**What the exercise asks**
Reproduce the material from the line with "Screen dimensions: 191x130" to the line with "Action: click(x=386, y=215)" word for word, both of those lines included.

• • • •

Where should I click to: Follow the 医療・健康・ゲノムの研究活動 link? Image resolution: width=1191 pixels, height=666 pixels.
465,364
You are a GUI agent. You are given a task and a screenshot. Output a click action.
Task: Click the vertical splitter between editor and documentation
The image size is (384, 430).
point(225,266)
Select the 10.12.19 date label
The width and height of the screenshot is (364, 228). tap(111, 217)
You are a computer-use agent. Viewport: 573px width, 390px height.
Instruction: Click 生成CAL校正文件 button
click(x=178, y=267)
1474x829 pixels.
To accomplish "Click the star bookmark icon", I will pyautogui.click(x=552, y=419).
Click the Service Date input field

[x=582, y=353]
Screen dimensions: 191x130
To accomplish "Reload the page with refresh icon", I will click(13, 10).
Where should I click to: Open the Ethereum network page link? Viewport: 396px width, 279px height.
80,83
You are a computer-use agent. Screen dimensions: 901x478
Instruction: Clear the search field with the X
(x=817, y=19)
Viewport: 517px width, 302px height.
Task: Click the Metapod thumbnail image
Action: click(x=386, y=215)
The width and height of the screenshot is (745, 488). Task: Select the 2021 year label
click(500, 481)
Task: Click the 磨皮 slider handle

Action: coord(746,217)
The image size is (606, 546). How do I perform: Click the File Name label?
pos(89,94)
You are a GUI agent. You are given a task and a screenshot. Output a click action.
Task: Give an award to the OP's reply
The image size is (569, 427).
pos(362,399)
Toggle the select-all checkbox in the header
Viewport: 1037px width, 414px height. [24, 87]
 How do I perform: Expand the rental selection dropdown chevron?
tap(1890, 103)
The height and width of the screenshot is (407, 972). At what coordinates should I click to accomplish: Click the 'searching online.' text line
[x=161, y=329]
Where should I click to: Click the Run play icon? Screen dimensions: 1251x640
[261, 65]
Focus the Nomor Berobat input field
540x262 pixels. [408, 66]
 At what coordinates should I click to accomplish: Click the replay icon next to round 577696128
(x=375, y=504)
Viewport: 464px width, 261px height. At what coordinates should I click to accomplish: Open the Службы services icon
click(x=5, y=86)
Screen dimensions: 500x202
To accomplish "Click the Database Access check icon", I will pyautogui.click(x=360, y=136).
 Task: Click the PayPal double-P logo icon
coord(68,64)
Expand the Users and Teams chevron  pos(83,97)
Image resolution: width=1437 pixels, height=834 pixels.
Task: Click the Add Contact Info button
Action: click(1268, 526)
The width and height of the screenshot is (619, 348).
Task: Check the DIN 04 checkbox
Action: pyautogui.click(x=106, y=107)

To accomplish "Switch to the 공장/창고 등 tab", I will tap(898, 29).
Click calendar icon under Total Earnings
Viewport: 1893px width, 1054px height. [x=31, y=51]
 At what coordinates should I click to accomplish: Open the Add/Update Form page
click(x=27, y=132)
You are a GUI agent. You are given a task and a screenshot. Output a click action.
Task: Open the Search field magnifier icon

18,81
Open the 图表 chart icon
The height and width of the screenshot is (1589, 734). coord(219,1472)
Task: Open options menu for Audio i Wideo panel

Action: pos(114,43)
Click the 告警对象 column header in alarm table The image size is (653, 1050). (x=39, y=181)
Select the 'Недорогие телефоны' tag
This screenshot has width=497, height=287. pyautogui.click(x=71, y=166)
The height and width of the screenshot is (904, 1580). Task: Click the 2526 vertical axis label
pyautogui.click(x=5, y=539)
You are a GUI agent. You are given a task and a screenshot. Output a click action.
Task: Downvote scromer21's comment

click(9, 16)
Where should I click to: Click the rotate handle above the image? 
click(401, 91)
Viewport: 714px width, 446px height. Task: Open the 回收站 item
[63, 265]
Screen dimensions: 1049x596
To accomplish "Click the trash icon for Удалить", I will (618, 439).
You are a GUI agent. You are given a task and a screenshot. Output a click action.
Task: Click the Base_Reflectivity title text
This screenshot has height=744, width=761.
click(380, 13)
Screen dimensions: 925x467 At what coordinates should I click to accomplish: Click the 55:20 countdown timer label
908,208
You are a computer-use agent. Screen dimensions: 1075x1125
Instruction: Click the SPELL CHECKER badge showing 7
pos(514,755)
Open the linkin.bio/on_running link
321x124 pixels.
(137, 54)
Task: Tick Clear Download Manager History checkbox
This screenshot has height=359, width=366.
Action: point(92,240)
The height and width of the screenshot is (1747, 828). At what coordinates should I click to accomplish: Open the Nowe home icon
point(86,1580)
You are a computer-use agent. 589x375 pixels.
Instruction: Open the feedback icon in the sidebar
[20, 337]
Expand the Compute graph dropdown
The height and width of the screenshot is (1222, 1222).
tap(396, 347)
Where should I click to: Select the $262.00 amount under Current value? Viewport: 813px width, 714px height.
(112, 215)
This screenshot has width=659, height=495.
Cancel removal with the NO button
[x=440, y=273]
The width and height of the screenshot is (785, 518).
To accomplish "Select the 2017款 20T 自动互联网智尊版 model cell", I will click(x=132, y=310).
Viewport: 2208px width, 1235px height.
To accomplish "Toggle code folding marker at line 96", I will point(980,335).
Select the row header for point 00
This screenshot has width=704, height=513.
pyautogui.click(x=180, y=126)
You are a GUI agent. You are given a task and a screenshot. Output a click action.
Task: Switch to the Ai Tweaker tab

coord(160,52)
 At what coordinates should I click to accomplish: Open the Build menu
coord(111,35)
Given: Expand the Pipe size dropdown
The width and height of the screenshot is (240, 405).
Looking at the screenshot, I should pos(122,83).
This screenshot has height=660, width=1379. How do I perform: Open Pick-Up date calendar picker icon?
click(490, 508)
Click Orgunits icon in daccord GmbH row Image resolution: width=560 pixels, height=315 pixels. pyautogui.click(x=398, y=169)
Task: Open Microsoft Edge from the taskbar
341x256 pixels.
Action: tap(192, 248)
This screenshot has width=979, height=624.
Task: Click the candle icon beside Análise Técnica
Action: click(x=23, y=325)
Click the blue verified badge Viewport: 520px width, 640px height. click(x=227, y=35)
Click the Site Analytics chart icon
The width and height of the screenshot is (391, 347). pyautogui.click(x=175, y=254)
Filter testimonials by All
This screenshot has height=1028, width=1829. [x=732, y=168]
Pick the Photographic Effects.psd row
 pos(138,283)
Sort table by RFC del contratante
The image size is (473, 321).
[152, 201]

• • • •

**Result for this task**
Screen dimensions: 191x130
To accomplish "Reload the page with refresh icon", I will click(13, 10).
Where should I click to: Open the Ethereum network page link? Viewport: 396px width, 279px height.
80,83
You are a computer-use agent. Screen dimensions: 901x478
Instruction: Clear the search field with the X
(x=817, y=19)
Viewport: 517px width, 302px height.
Task: Click the Metapod thumbnail image
Action: click(x=386, y=215)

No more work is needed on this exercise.